By Toma Lynn Smith

Louisville’s weather is a schizophrenic phenomenon. “It’s not anything alarming, it’s just kind of amazing,” said Tim Dowling, University of Louisville Associate Professor of Physics and Astronomy.
“We’ve had Hurricane Ike, the winter storm and the windstorm last week,” said Dowling. “This is pretty remarkable to have a major metropolitan area like Louisville get hit by a storm that causes a major power outage, three times in a span of [a few] months.”
“It was naturally occurring climatological phenomenon that really impact the day to day events of our lives,” said Keith Mountain, Chair and Associate Professor, of Department of Geography and Geosciences at U of L. “It finally impacts people and we forget how vulnerable we are.”
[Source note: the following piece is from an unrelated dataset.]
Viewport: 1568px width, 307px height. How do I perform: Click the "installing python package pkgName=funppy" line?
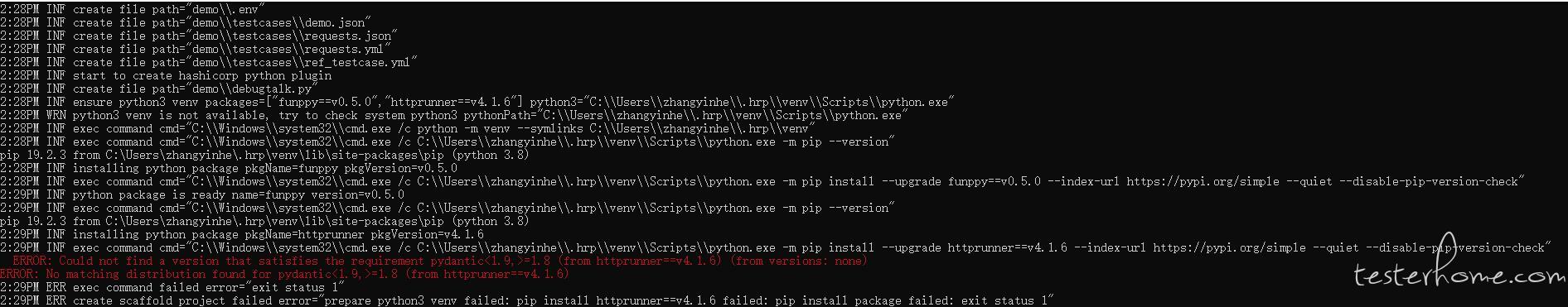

Mountain said factors such as population density, how goods and services are delivered to stores, and how power is delivered to the community is what causes people to be alarmed by the weather.
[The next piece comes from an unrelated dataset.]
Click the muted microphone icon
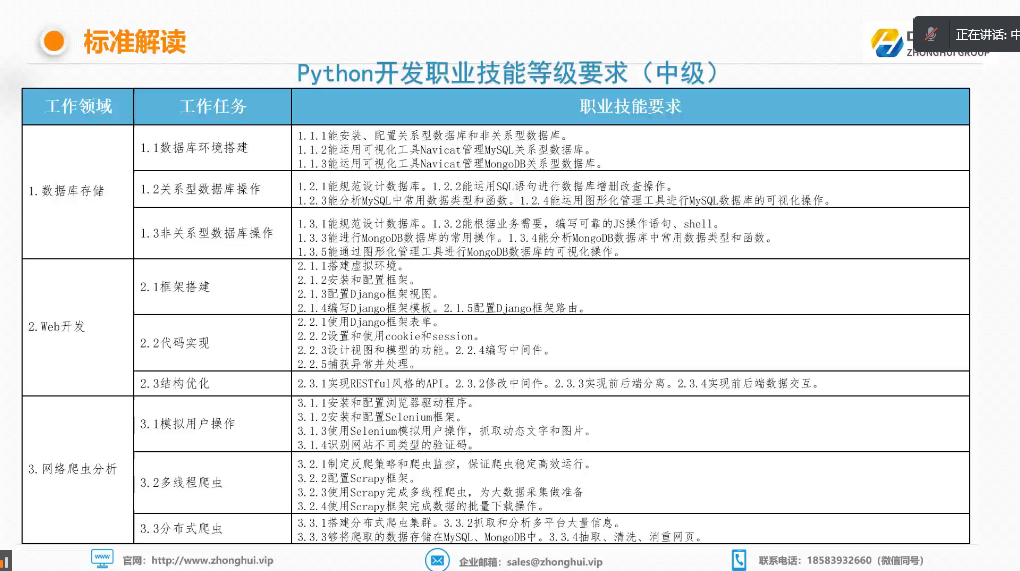Screen dimensions: 1020x571 (933, 34)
“There are ways to identify what we call ranges or extremes of weather,” said Mountain. “We would certainly look at the unusual windstorm, maybe the high ice event we recently had.  “Those were extreme events.”
Altough Dowling believes the chaotic weather is over for now, even though the extremes experienced are a natural occurrence, it is not a new trend, “it’s basically a throw of the dice,” he said.
“The basic cause of that is that the equator’s hot and the poles are cold,” said Dowling. “This is a time of year, were it starts to switch over from kind of a stable winter pattern to the unstable spring pattern. The heat starts to move from the equator to the pole at this time of the year. It’s a little early actually this year; it’s just the way it’s coming out.”
“It’s a natural occurrence to have these extremes, but luckily they don’t happen too often,” said Dowling. “The weather is really severe right now, but the climate is not changing that much.”
Dowling differentiated climate from weather by explaining that climate is the tracking of weather over a 30 year period, whereas weather is measured on a daily basis.
“The weather of and in itself is of interest. What’s greater interest is how human kind interacts with that weather,” said Mountain.
Advice given by both professors is simple; Dowling said to wear layers to campus.  “The buildings are horribly confused,” he said. 
If students enter a classroom that is warm they can take a layer off, if it is cold then leave it on. 
Mountain’s advice was to just be prepared.